When plasma cells become cancerous and grow out of control, they can produce a tumor called a plasmacytoma. These tumors generally develop in a bone, but they are also rarely found in other tissues. If someone has only a single plasma cell tumor, the disease is called an isolated (or solitary) plasmacytoma. If someone has more than one plasmacytoma, they have multiple myeloma.

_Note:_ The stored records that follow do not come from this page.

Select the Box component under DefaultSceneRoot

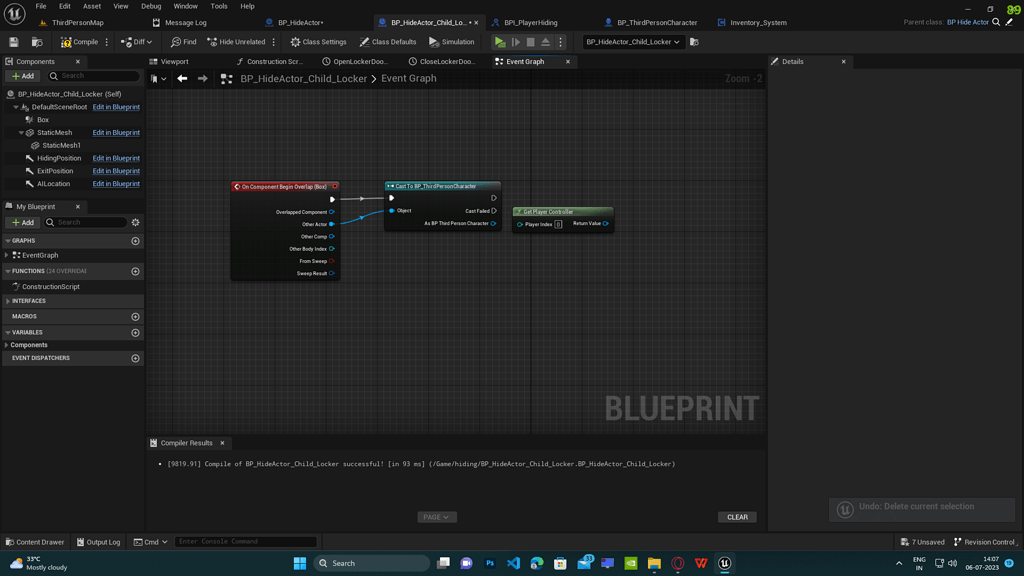[x=42, y=120]
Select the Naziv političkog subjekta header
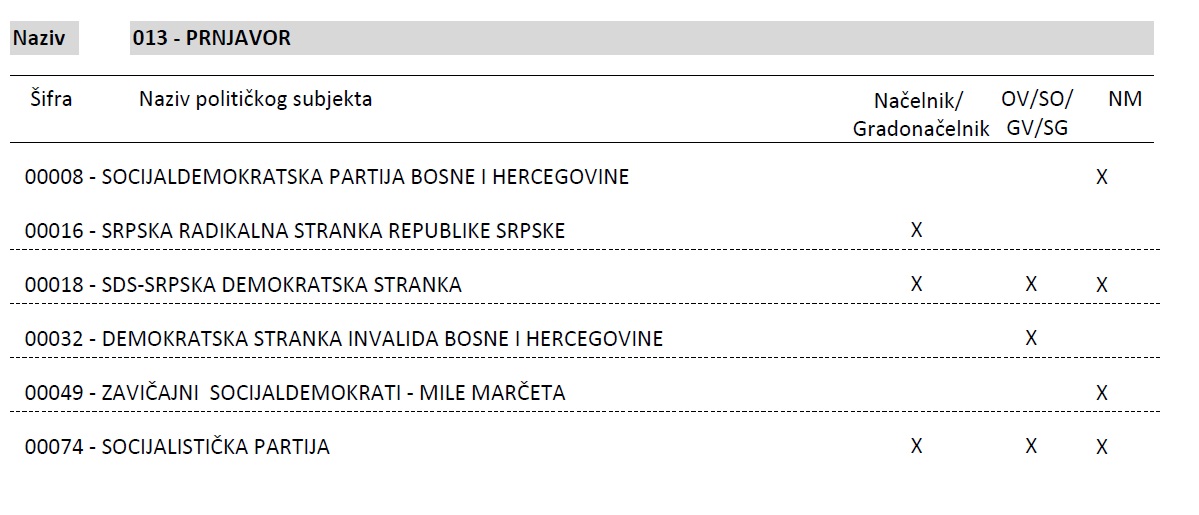 (x=255, y=99)
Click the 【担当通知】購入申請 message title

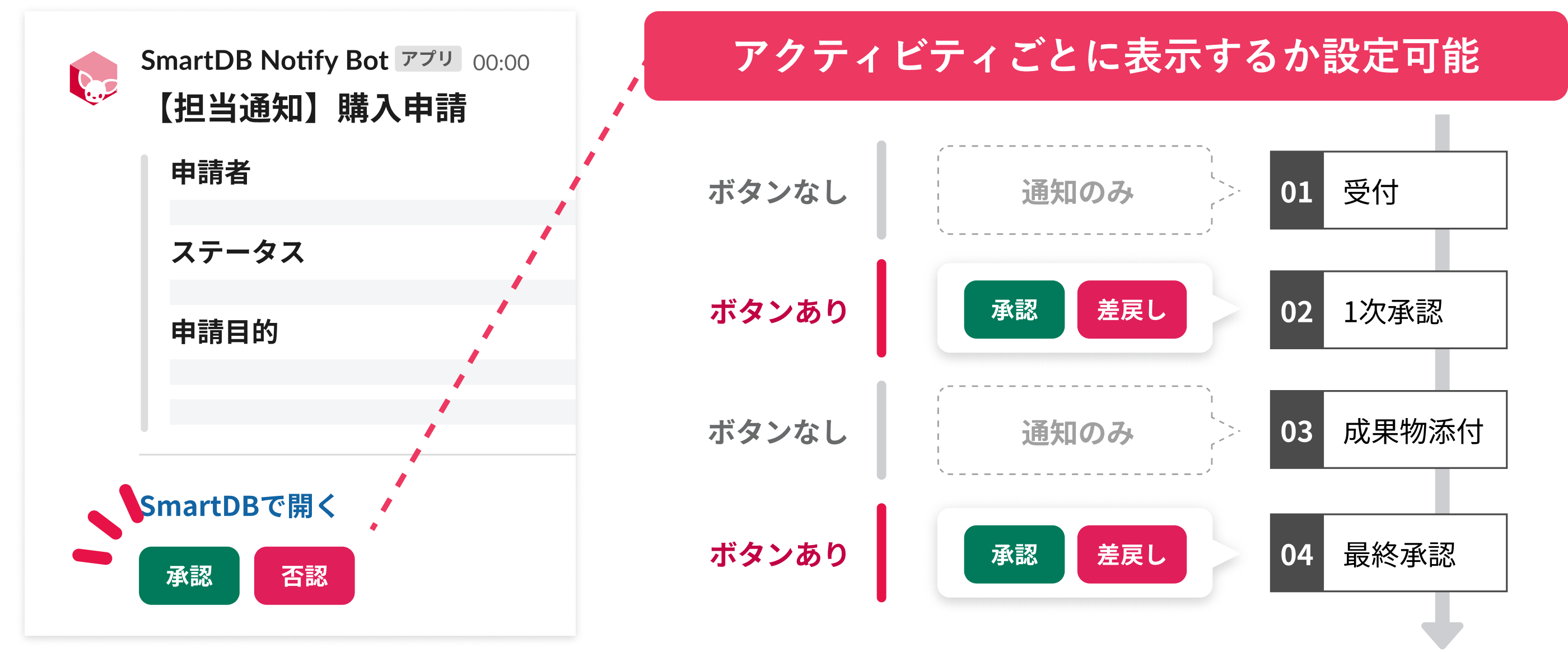[x=309, y=109]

Multiple myeloma is characterized by several features, including:

Low blood counts

In multiple myeloma, the overgrowth of plasma cells in the bone marrow can crowd out normal blood-forming cells, leading to low blood counts. This can cause anemia – a shortage of red blood cells. People with anemia become pale, weak, and fatigued. Multiple myeloma can also cause the level of platelets in the blood to become low (called thrombocytopenia). This can lead to increased bleeding and bruising. Another condition that can develop is leukopenia – a shortage of normal white blood cells. This can lead to problems fighting infections.

Bone and calcium problems

Myeloma cells also interfere with cells that help keep the bones strong. Bones are constantly being remade to keep them strong. Two major kinds of bone cells normally work together to keep bones healthy and strong. The cells that lay down new bone are called osteoblasts. The cells that break down old bone are called osteoclasts. Myeloma cells make a substance that tells the osteoclasts to speed up dissolving the bone. Since the osteoblasts do not get a signal to put down new bone, old bone is broken down without new bone to replace it. This makes the bones weak and they break easily. Fractured bones are a major problem in people with myeloma. This increase in bone break-down can also raise calcium levels in the blood. (Problems caused by high calcium levels are discussed in the section “How is multiple myeloma diagnosed?”)


Abnormal plasma cells do not protect the body from infections. As mentioned before, normal plasma cells produce antibodies that attack germs. For example, if you developed pneumonia, normal plasma cells would produce antibodies aimed at the specific bacteria that were causing the illness. These antibodies help the body attack and kill the bacteria. In multiple myeloma, the myeloma cells crowd out the normal plasma cells, so that antibodies to fight the infection can’t be made. The antibody made by the myeloma cells does not help fight infections. That’s because the myeloma cells are just many copies of the same plasma cell – all making copies of the same exact (or monoclonal) antibody.

Kidney problems

The antibody made by myeloma cells can harm the kidneys. This can lead to kidney damage and even kidney failure.